(YOUR GOAL):
Lines from the one containing "At what coordinates should I click to accomplish: Click Cancel" to the end of the entries below must be reproduced exactly, with both end lines kept and no other line added.

(DATA FOR REVIEW):

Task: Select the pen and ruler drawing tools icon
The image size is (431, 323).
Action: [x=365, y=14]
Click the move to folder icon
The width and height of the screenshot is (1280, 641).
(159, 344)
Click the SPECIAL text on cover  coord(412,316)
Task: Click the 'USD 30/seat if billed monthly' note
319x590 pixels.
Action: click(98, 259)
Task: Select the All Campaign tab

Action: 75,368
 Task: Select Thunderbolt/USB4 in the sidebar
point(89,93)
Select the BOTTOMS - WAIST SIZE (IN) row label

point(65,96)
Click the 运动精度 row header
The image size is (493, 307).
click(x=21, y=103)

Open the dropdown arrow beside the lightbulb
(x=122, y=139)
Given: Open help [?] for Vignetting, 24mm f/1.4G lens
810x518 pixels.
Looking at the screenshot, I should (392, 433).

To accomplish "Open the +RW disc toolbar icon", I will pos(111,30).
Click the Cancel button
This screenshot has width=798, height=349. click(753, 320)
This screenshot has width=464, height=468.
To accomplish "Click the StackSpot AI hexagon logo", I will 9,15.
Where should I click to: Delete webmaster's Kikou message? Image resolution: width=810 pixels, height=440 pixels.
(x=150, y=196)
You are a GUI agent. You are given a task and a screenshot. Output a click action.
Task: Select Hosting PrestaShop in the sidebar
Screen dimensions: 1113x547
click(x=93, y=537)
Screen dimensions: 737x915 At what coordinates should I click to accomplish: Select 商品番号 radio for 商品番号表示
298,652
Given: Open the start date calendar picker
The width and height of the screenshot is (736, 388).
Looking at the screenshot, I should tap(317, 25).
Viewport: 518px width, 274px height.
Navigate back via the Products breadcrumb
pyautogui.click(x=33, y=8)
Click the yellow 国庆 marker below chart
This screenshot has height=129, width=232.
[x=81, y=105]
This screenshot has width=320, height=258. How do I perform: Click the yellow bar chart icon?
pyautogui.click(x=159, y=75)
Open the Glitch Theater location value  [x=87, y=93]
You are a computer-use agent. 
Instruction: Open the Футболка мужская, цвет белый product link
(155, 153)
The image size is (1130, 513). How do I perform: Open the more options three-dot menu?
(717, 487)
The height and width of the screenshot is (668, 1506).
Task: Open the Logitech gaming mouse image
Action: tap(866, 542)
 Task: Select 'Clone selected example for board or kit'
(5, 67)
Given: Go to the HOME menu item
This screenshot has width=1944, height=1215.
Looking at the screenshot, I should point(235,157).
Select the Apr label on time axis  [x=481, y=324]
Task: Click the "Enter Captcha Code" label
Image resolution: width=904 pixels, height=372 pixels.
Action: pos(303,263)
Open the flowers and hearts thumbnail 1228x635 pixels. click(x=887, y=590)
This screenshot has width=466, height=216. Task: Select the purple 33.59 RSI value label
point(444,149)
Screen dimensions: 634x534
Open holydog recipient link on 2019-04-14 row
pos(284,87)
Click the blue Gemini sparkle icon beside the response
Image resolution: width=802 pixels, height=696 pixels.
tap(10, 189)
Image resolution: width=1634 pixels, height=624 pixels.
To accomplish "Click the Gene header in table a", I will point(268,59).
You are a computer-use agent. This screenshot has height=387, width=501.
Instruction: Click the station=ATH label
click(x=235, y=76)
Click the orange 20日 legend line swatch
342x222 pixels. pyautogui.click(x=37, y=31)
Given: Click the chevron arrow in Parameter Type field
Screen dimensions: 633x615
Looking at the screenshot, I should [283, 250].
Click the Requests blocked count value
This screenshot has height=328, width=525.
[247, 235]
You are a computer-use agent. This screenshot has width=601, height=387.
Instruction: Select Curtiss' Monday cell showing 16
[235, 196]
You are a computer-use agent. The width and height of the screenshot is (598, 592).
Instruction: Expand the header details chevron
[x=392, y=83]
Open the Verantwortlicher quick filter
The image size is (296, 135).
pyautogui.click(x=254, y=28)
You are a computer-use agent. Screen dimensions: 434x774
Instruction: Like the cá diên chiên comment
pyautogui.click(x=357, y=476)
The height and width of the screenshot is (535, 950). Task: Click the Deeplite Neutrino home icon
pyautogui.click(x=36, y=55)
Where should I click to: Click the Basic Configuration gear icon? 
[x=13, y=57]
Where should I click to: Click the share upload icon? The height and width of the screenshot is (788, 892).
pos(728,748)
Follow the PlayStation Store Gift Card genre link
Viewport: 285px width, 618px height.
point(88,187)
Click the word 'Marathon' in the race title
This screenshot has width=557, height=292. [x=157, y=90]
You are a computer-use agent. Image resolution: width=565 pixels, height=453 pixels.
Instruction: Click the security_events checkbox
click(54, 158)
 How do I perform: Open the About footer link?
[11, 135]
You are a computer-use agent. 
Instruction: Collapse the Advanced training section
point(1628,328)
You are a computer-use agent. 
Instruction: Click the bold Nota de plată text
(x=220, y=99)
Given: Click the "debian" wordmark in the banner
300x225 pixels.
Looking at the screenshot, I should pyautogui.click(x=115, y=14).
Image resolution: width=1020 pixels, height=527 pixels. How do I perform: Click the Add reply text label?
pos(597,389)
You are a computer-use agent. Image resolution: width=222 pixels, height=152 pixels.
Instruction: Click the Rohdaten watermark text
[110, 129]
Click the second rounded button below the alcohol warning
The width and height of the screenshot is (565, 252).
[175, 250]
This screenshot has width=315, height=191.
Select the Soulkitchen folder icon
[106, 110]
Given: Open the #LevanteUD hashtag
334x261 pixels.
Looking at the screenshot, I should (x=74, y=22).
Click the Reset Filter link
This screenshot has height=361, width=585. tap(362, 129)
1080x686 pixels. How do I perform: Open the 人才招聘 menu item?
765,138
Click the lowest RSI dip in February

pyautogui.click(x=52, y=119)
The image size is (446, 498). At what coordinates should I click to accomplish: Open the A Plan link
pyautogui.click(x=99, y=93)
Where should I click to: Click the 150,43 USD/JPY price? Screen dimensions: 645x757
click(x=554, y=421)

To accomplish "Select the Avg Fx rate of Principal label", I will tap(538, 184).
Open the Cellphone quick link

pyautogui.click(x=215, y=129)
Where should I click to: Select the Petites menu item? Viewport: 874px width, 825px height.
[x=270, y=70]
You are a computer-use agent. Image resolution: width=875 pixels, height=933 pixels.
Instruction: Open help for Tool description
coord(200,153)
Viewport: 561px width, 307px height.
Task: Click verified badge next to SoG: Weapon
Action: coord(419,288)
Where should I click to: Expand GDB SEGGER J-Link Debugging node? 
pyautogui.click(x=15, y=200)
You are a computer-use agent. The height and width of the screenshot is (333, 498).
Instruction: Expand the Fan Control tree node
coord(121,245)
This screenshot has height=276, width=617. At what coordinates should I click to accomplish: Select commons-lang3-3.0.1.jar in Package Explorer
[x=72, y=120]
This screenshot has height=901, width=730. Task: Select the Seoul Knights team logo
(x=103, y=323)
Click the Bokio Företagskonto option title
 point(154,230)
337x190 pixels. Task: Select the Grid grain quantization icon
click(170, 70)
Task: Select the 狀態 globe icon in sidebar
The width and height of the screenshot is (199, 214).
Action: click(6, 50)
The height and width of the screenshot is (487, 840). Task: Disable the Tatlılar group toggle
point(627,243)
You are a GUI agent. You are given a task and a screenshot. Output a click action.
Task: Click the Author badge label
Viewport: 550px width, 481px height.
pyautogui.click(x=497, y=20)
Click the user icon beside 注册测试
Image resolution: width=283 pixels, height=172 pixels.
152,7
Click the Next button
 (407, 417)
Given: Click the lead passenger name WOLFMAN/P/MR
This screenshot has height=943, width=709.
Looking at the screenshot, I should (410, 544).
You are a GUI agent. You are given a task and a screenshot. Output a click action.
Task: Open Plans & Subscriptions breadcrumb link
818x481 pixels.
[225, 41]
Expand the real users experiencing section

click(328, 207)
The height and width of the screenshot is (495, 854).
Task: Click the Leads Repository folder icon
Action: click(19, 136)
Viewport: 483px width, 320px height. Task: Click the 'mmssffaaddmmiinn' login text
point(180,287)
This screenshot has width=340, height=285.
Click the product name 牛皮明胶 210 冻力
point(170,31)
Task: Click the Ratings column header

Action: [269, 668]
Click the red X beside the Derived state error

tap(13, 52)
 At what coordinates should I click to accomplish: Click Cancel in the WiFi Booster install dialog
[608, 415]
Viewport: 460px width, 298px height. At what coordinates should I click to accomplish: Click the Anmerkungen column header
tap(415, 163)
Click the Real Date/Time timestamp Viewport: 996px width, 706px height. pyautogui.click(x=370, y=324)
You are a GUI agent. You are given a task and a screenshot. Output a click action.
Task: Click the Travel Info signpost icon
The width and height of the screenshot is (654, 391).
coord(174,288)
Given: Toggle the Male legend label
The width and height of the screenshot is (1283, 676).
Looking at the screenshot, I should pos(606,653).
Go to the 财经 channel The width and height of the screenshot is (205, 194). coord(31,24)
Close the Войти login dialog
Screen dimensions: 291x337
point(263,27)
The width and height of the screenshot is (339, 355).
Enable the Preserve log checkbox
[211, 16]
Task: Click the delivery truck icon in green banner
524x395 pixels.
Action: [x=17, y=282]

(PROBLEM SOLUTION):
 At what coordinates should I click to accomplish: Click Cancel in the WiFi Booster install dialog
[608, 415]
Viewport: 460px width, 298px height. At what coordinates should I click to accomplish: Click the Anmerkungen column header
tap(415, 163)
Click the Real Date/Time timestamp Viewport: 996px width, 706px height. pyautogui.click(x=370, y=324)
You are a GUI agent. You are given a task and a screenshot. Output a click action.
Task: Click the Travel Info signpost icon
The width and height of the screenshot is (654, 391).
coord(174,288)
Given: Toggle the Male legend label
The width and height of the screenshot is (1283, 676).
Looking at the screenshot, I should pos(606,653).
Go to the 财经 channel The width and height of the screenshot is (205, 194). coord(31,24)
Close the Войти login dialog
Screen dimensions: 291x337
point(263,27)
The width and height of the screenshot is (339, 355).
Enable the Preserve log checkbox
[211, 16]
Task: Click the delivery truck icon in green banner
524x395 pixels.
Action: [x=17, y=282]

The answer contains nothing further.